• DIRECTIVE:
Print the records word for word, from the line containing "What do you see at coordinates (592, 91)" down to the end of the records.

===== STORED RECORDS =====

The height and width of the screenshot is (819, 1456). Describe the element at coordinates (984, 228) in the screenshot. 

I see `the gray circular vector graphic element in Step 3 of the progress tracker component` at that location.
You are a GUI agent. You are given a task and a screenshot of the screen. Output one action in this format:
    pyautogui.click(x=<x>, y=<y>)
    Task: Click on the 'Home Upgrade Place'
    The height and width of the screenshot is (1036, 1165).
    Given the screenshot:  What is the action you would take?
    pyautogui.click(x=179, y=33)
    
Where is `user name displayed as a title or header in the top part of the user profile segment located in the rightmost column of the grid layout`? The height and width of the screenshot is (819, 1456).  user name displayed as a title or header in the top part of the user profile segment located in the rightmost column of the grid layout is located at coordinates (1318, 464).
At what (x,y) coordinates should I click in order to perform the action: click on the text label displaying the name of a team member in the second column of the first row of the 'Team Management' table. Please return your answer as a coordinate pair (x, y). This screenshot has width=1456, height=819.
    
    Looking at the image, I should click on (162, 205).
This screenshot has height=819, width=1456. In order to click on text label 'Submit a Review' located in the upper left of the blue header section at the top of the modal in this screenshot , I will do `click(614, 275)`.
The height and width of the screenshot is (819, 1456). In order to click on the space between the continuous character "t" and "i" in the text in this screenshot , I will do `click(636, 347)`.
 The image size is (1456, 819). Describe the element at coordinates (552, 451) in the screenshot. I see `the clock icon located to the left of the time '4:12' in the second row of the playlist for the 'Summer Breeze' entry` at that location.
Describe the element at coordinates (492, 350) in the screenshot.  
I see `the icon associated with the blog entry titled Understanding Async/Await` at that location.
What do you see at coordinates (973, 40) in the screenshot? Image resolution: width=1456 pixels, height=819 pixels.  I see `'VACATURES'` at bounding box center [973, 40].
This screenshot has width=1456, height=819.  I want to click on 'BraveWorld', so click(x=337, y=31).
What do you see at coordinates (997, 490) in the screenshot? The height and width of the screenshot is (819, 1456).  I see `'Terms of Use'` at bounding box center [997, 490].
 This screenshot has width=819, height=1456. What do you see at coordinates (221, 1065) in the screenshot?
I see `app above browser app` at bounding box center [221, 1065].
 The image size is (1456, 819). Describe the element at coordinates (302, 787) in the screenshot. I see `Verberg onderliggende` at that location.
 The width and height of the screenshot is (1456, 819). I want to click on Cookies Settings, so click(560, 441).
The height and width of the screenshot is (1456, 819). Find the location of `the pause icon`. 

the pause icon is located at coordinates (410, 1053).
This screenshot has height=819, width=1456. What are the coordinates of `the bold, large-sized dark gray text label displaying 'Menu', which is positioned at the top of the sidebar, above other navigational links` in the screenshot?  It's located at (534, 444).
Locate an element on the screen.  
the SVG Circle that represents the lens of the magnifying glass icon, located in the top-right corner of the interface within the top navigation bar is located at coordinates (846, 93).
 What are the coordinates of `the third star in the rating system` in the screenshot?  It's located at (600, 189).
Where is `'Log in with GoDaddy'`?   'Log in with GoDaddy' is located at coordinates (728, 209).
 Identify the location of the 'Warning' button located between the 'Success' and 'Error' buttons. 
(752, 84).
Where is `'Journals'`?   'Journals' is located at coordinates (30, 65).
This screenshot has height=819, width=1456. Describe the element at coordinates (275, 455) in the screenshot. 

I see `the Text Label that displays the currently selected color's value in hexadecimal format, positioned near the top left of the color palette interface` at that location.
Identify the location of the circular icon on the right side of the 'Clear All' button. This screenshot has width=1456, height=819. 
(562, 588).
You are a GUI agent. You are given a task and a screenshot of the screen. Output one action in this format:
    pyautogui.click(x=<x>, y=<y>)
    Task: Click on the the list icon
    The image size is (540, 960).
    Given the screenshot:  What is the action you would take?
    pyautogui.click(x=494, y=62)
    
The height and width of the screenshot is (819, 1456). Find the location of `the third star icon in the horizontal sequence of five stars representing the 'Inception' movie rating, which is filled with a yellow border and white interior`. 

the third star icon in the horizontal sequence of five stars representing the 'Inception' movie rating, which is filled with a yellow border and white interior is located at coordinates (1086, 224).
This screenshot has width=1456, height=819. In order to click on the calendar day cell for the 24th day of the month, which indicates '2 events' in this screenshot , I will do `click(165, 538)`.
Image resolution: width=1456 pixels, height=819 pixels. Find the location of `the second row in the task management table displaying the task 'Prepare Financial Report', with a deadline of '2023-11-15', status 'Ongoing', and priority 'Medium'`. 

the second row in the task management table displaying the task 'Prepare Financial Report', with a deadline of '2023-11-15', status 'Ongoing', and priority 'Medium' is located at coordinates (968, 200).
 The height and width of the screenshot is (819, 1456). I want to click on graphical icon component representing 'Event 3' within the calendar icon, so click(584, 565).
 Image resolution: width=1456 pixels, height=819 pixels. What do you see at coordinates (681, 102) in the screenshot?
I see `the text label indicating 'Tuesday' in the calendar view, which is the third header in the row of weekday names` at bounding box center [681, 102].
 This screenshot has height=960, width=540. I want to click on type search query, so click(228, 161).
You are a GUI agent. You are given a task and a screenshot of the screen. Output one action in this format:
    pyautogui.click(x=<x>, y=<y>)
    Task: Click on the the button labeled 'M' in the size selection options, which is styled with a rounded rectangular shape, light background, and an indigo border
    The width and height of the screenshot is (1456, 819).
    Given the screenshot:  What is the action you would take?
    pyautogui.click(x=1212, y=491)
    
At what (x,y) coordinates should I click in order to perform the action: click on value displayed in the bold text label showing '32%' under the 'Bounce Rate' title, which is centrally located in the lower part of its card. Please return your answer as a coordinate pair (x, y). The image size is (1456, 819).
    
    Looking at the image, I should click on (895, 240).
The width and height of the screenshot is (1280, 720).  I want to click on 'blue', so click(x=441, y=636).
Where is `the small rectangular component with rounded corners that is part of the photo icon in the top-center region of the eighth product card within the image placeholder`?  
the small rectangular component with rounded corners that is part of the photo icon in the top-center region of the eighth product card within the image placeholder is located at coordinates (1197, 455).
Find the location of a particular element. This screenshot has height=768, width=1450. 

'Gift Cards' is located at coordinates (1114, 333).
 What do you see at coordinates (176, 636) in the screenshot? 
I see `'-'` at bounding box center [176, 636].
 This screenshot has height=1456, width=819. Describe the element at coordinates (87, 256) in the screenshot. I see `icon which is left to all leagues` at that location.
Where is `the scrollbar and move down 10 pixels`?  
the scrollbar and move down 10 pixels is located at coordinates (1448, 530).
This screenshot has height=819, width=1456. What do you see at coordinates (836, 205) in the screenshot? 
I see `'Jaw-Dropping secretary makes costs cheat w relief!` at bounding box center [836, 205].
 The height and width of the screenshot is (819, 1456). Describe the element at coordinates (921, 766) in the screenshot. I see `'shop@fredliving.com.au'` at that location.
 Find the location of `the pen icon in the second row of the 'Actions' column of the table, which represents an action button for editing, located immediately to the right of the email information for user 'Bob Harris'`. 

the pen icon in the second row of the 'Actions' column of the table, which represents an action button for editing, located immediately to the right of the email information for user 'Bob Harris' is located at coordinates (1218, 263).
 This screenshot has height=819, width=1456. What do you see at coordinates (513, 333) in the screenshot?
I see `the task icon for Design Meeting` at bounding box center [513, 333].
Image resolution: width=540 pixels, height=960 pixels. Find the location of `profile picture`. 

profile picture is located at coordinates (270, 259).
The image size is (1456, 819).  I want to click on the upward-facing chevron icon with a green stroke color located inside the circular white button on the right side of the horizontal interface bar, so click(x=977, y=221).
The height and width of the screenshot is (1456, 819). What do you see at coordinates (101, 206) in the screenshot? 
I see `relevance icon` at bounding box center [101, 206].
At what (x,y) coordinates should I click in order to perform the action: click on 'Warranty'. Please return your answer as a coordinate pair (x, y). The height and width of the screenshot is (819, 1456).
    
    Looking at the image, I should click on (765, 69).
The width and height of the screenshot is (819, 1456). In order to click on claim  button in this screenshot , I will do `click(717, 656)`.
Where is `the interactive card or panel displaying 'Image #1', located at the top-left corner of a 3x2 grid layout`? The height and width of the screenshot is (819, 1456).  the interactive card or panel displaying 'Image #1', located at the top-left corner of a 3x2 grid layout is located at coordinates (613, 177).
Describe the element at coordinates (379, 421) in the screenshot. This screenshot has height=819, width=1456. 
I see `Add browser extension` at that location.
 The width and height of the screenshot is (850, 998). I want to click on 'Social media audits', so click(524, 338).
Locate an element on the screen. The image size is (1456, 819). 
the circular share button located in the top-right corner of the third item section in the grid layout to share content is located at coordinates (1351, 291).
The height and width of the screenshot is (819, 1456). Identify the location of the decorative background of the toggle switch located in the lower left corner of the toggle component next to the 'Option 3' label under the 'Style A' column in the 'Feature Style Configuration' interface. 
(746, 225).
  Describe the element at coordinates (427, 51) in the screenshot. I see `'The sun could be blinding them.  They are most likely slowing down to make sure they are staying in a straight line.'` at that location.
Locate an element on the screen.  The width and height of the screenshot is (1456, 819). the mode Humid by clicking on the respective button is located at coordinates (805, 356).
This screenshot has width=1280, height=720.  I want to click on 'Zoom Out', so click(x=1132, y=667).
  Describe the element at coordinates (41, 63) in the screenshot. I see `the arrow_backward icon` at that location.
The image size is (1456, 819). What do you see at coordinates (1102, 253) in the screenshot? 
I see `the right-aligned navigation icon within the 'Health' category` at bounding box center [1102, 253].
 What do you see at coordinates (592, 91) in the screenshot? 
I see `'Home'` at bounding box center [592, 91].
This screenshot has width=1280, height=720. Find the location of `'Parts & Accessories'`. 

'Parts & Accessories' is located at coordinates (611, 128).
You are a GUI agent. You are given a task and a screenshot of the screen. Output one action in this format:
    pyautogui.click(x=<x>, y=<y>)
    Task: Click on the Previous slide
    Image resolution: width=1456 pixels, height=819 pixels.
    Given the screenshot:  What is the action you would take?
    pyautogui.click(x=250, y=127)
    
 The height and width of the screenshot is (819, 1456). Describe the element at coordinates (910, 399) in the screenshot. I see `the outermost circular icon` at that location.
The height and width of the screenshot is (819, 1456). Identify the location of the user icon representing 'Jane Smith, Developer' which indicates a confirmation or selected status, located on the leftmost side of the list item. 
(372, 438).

=====

• SOLUTION:
 What do you see at coordinates (592, 91) in the screenshot? 
I see `'Home'` at bounding box center [592, 91].
This screenshot has width=1280, height=720. Find the location of `'Parts & Accessories'`. 

'Parts & Accessories' is located at coordinates (611, 128).
You are a GUI agent. You are given a task and a screenshot of the screen. Output one action in this format:
    pyautogui.click(x=<x>, y=<y>)
    Task: Click on the Previous slide
    Image resolution: width=1456 pixels, height=819 pixels.
    Given the screenshot:  What is the action you would take?
    pyautogui.click(x=250, y=127)
    
 The height and width of the screenshot is (819, 1456). Describe the element at coordinates (910, 399) in the screenshot. I see `the outermost circular icon` at that location.
The height and width of the screenshot is (819, 1456). Identify the location of the user icon representing 'Jane Smith, Developer' which indicates a confirmation or selected status, located on the leftmost side of the list item. 
(372, 438).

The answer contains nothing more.